Saved data entries:
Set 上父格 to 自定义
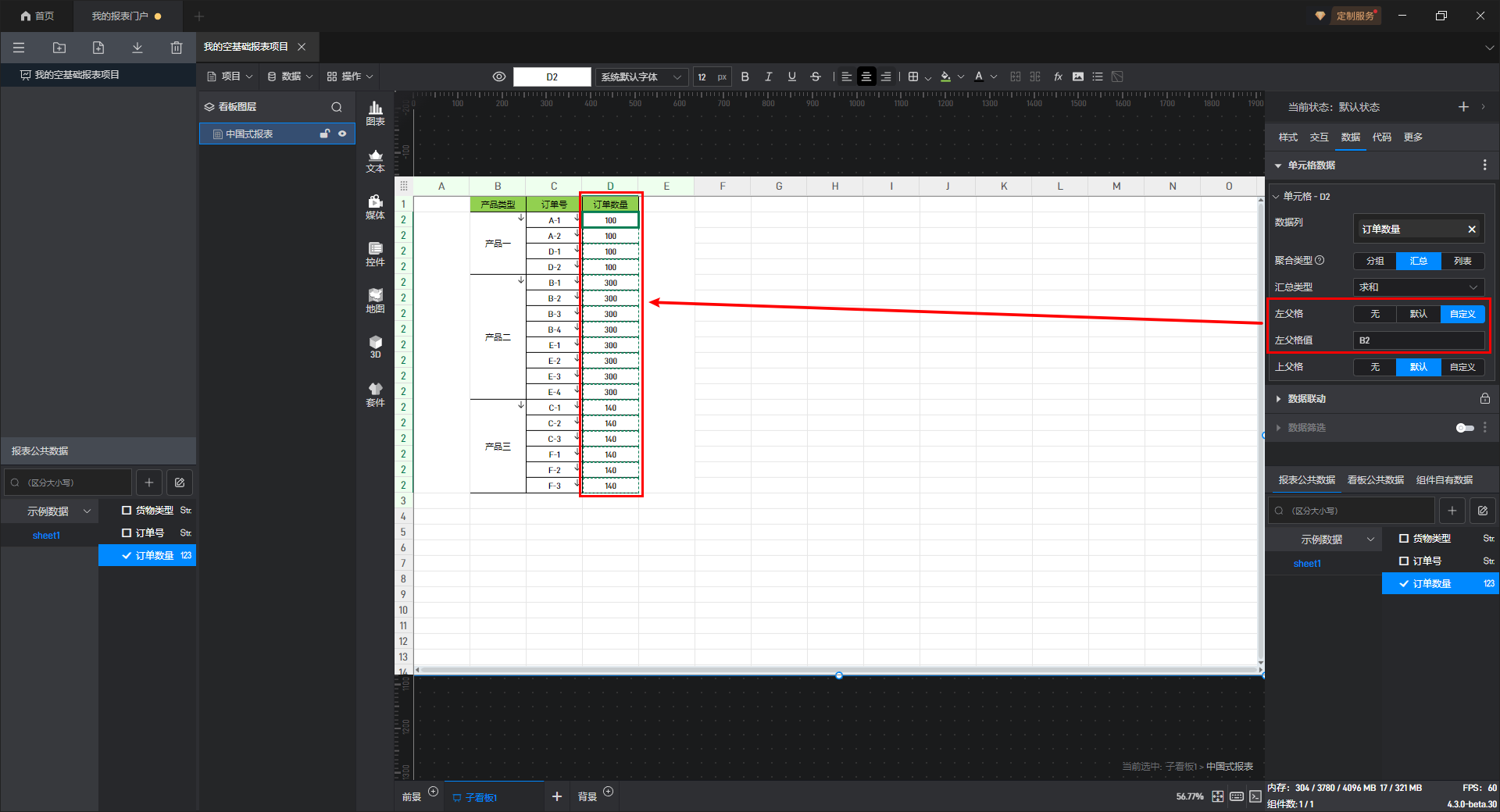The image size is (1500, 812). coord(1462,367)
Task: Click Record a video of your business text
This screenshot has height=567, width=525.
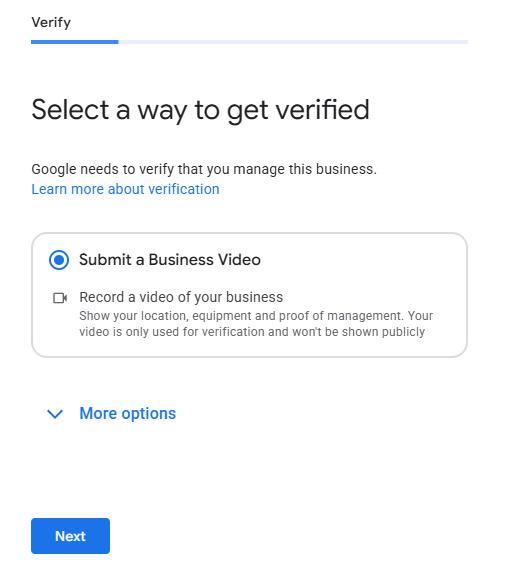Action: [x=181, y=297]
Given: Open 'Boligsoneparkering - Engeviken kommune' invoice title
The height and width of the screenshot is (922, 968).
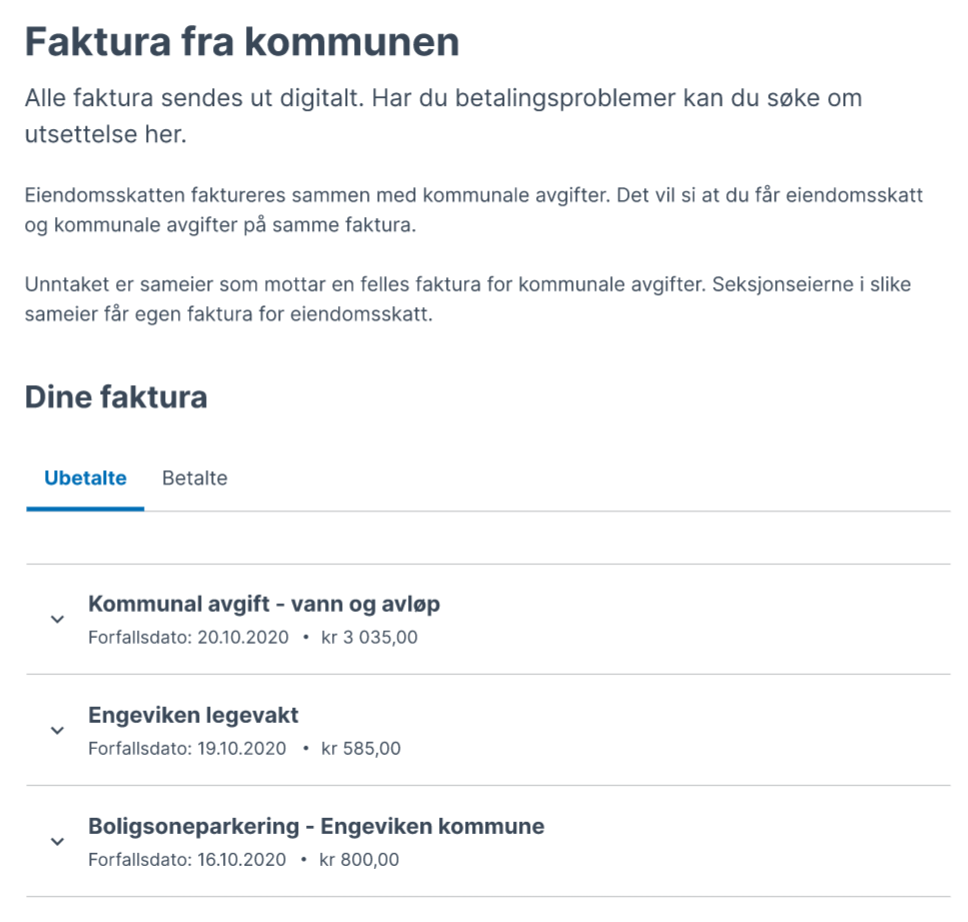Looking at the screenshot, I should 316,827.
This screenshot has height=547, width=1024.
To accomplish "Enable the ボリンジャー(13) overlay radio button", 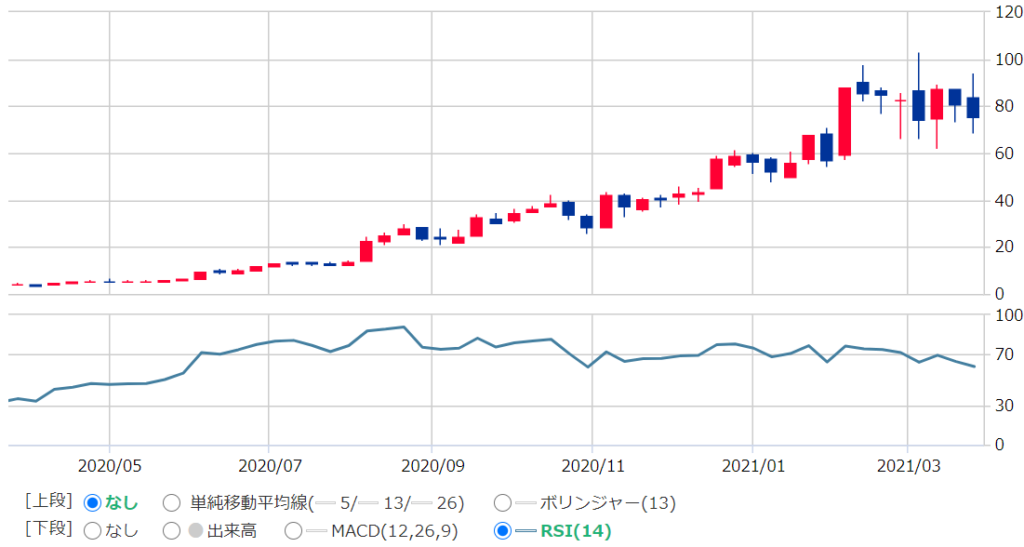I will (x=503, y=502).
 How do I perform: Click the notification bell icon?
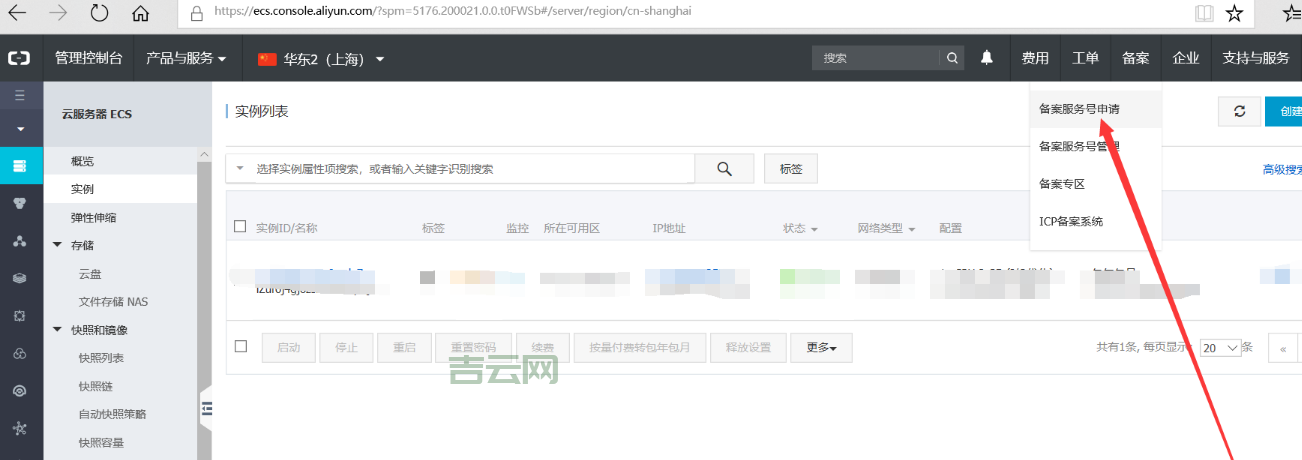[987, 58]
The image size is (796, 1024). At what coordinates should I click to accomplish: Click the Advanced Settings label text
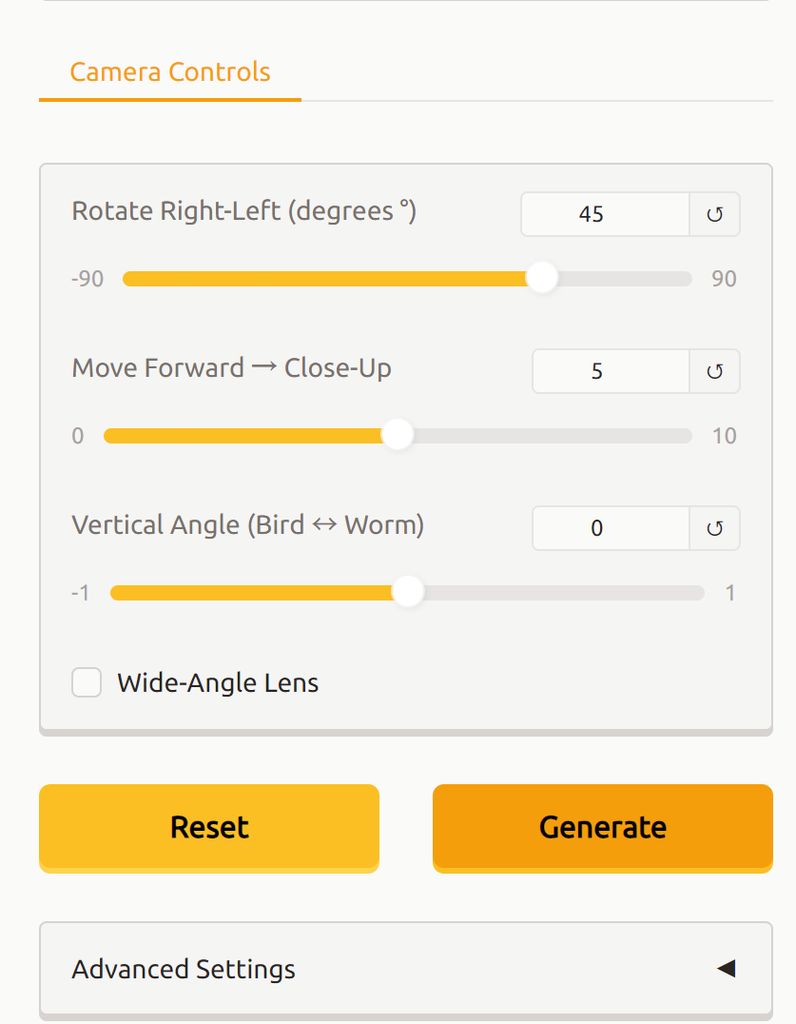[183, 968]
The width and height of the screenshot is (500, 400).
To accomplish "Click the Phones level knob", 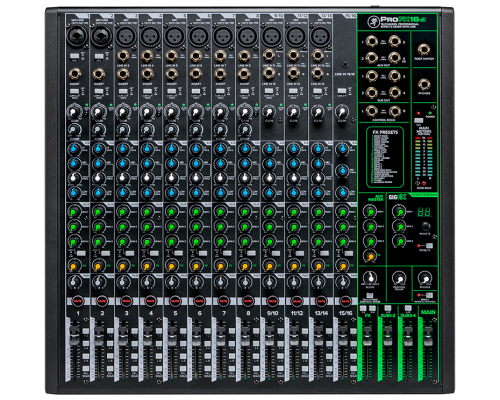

WHAT THE TASK REQUIRES :: What you write must match, line for line, the lines from the one with "How do I perform: Click" through the last line of the data above, minus the pictures.

RESPONSE TO THIS TASK ::
 How do I perform: Click the notification bell icon?
[987, 58]
The image size is (796, 1024). At what coordinates should I click to accomplish: Click the Advanced Settings label text
[183, 968]
The width and height of the screenshot is (500, 400).
To accomplish "Click the Phones level knob", 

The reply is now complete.